The electricity system in Wales and around the world is changing. UK emissions have fallen significantly since 1990 with key contributions from renewable energy generation, such as wind and marine energy. There is likely to be greater demand for electricity in the future given the increased use of electric vehicles and manufacturing firms making more use of advanced energy-intensive technologies. To meet this demand and allow the country to meet its “net zero” emissions target, we are likely to see more renewable projects in the future. However, while renewable projects are great at producing clean energy, they do create a challenge for our electricity system. This became evident during the recent pandemic.
The closure of businesses during covid pushed demand for electricity down while unusual weather meant the electricity grid was simultaneously flooded with record solar generation and strong output from wind farms. The combination of increased supply and lower demand threatened the stability of the electricity system. Dinorwig power station was crucial in bringing stability to the system. The pumped storage station has reservoirs at different heights and can absorb excess electricity by using it to pump water uphill. The water is stored in the upper reservoir and released through turbines to generate electricity when there is stronger demand.
Despite becoming operational over 40 years ago, Dinorwig remains an essential part of the UK’s electricity system because of its ability to absorb excess supply of energy and meet unexpected demand. Nuclear can take days and coal power plants take hours to reach the necessary temperatures for energy generation, which is too slow to address unexpected or rapid power shortages.
Countries in Asia and Europe are pushing ahead with new pumped storage plants as governments recognise how the technology can help keep grids stable as more intermittent renewables are constructed. Developers in the UK want to build new pumped storage plants and are hopefully their important role during the pandemic will incentivise support from the government.

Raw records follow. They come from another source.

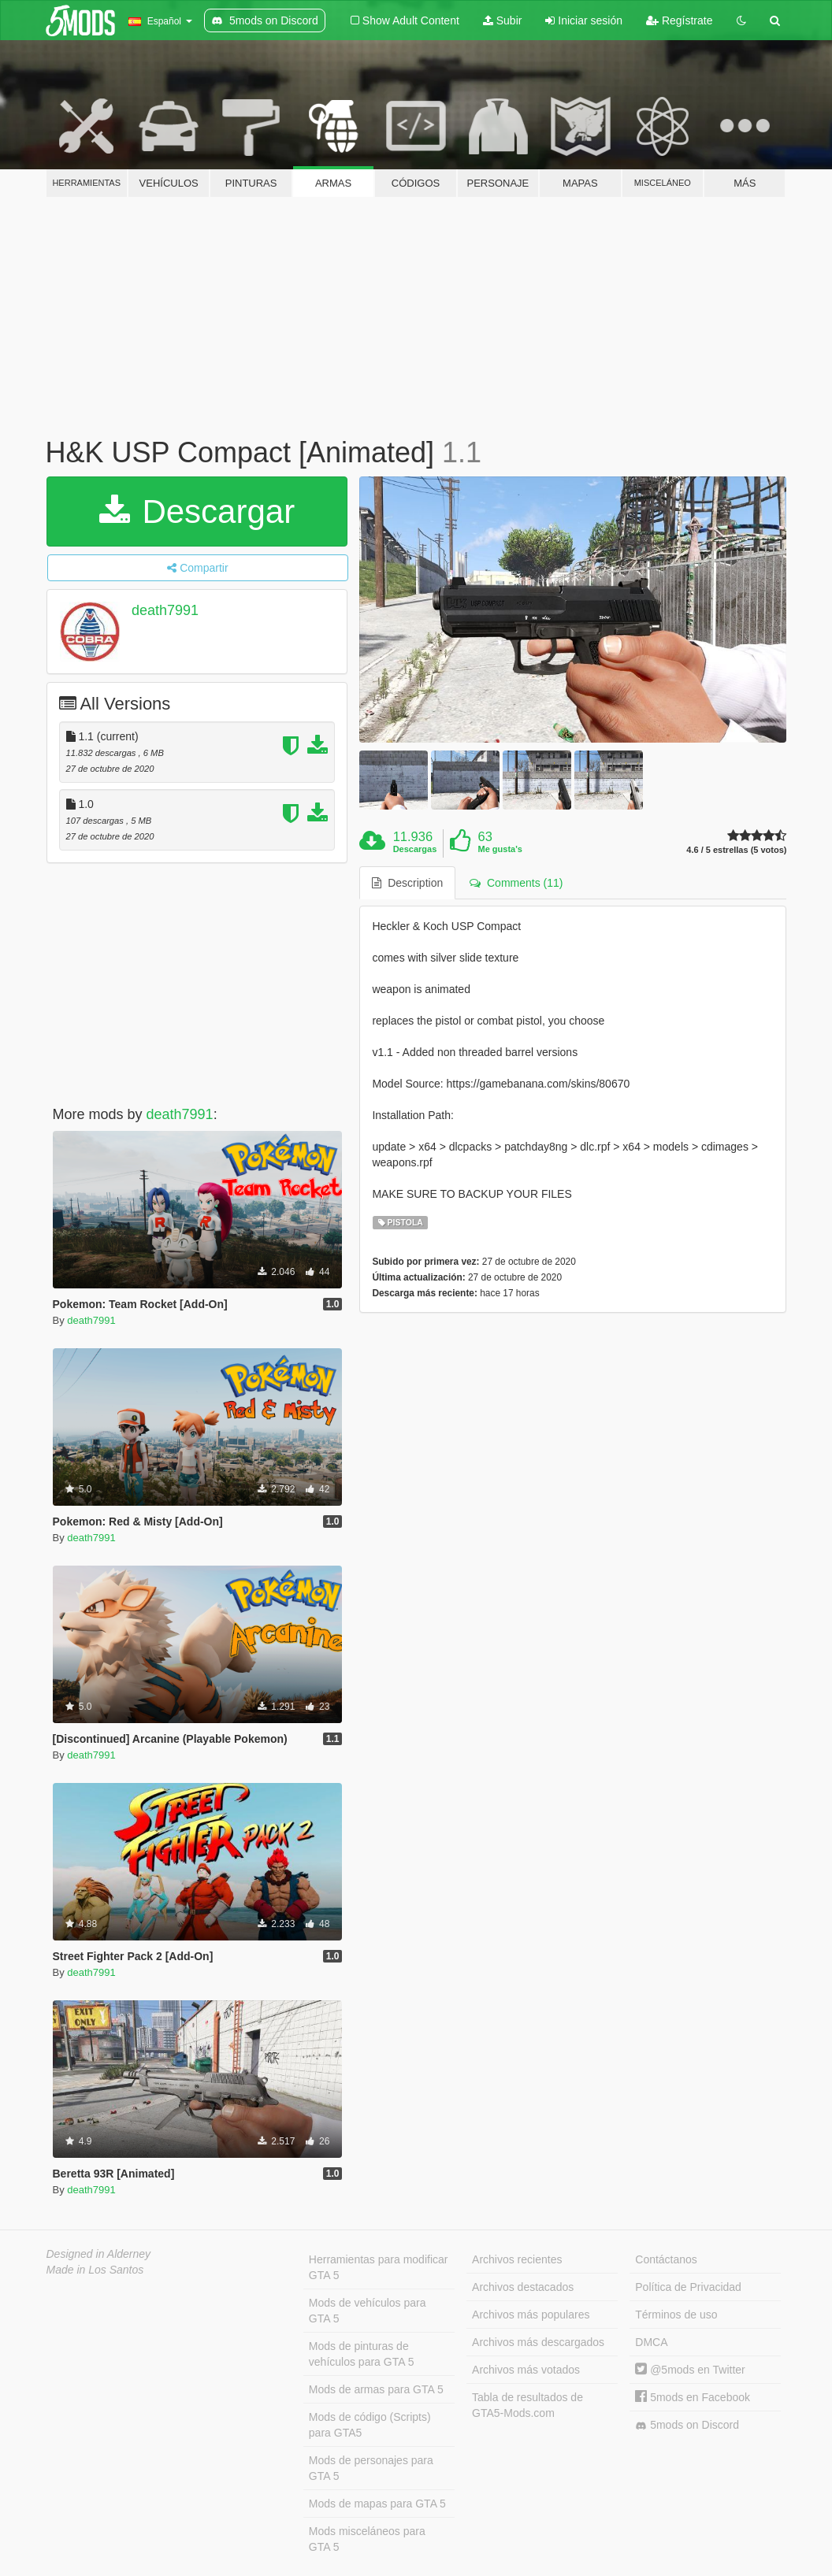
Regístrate (679, 20)
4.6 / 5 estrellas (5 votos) (736, 850)
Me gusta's (500, 849)
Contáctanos (666, 2259)
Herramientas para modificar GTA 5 (378, 2267)
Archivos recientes (517, 2259)
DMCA (651, 2342)
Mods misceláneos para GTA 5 (367, 2539)
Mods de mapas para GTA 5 (377, 2503)
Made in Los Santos (95, 2269)
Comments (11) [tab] (516, 883)
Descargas (415, 849)
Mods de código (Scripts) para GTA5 (370, 2425)
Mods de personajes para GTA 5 (371, 2468)
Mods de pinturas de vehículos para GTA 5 (361, 2354)
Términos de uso (676, 2314)
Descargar (197, 511)
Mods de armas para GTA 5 (376, 2389)
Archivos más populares (530, 2314)
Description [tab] (407, 883)
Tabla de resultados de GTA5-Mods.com (527, 2405)
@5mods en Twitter (690, 2370)
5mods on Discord (687, 2425)
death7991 (165, 610)
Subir (502, 20)
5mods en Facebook (692, 2397)
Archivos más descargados (538, 2342)
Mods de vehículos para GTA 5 (367, 2310)
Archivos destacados (523, 2287)
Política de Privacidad (688, 2287)
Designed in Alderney (98, 2254)
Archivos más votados (526, 2369)
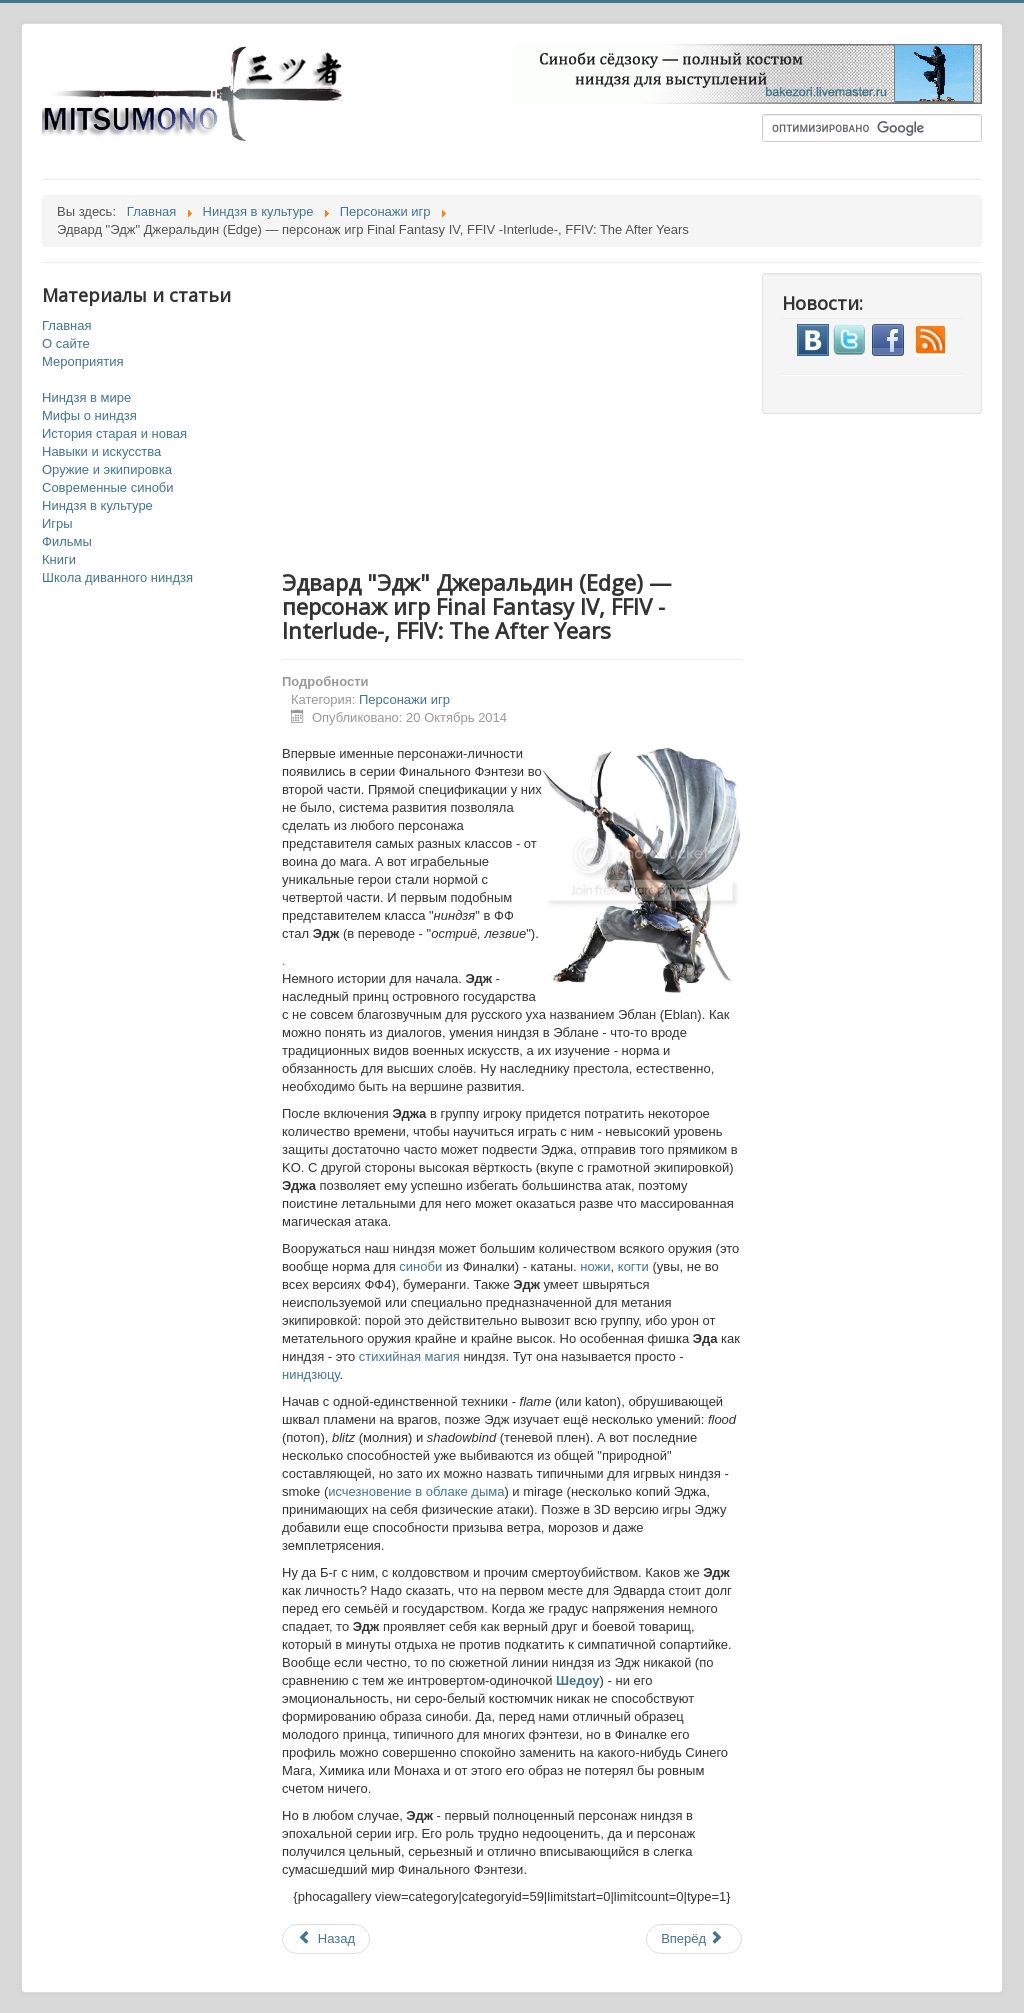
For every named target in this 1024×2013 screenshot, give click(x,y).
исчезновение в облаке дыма (416, 1491)
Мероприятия (83, 361)
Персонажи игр (404, 699)
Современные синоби (108, 487)
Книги (59, 559)
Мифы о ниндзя (89, 415)
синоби (422, 1266)
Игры (57, 523)
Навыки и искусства (101, 451)
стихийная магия (409, 1356)
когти (635, 1266)
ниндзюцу (311, 1374)
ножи (595, 1266)
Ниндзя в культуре (97, 505)
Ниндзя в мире (86, 397)
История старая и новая (114, 433)
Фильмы (67, 541)
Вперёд (692, 1938)
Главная (66, 325)
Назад (326, 1938)
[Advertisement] (532, 413)
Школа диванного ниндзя (117, 577)
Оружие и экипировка (107, 469)
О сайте (66, 343)
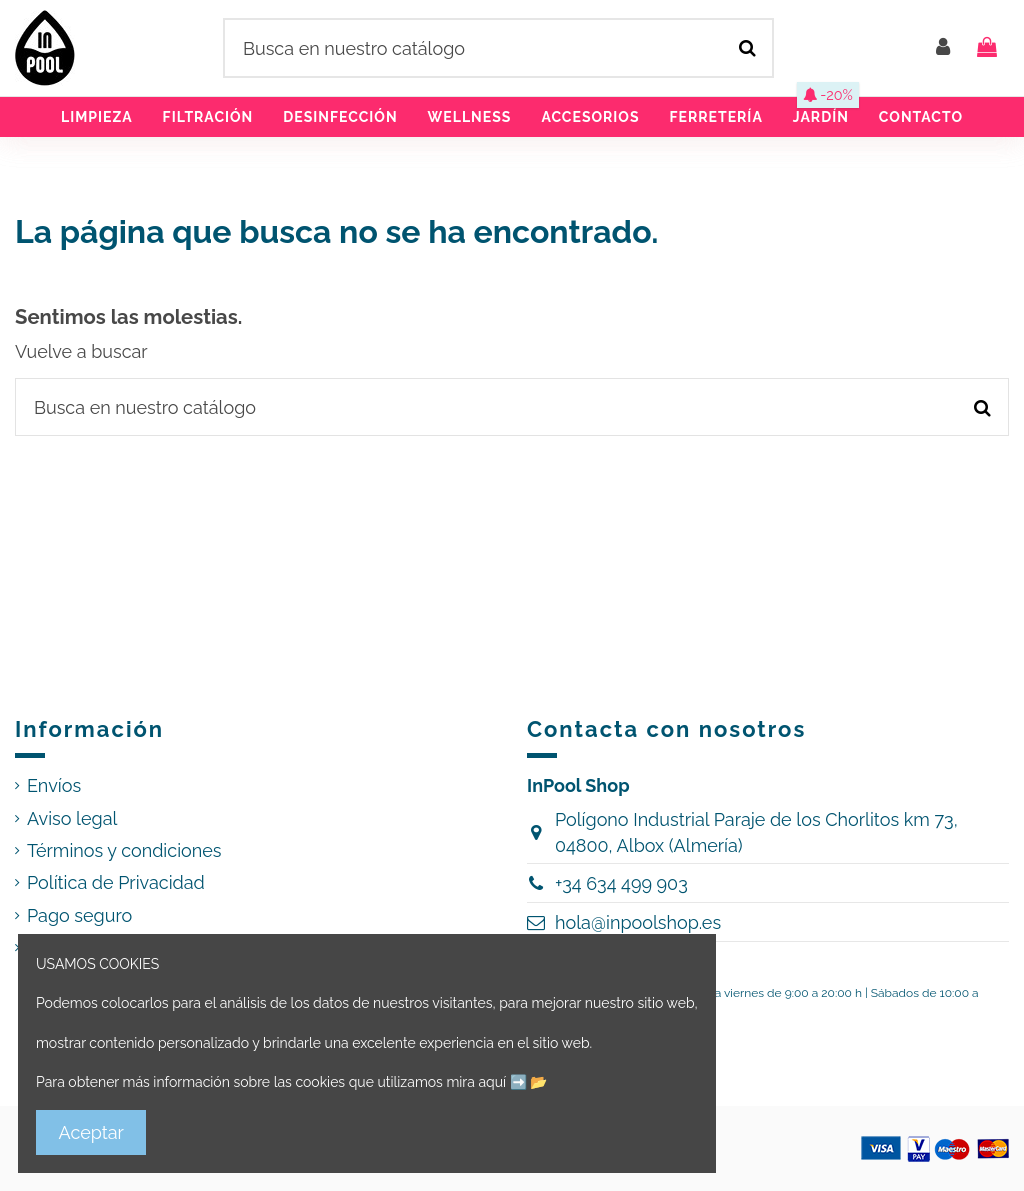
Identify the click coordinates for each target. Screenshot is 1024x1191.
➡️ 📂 (529, 1082)
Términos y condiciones (124, 850)
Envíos (54, 785)
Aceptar (91, 1132)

North Wales economy is still reeling from the effects of the pandemic and, along with the UK, is facing a recession. Developing new hydro power stations could help kick-start the economy; during my visit I saw first-hand how Dinorwig made use of the local supply chain and supported jobs across Gwynedd, boosting the local economy.
It cost £425 million to build the power station at Dinorwig – the largest civil engineering contract ever awarded by the UK government at the time. We should take inspiration from the engineering marvel located in North Wales and take on new bold and innovative projects to help move the economy forward and reduce our impact on the planet.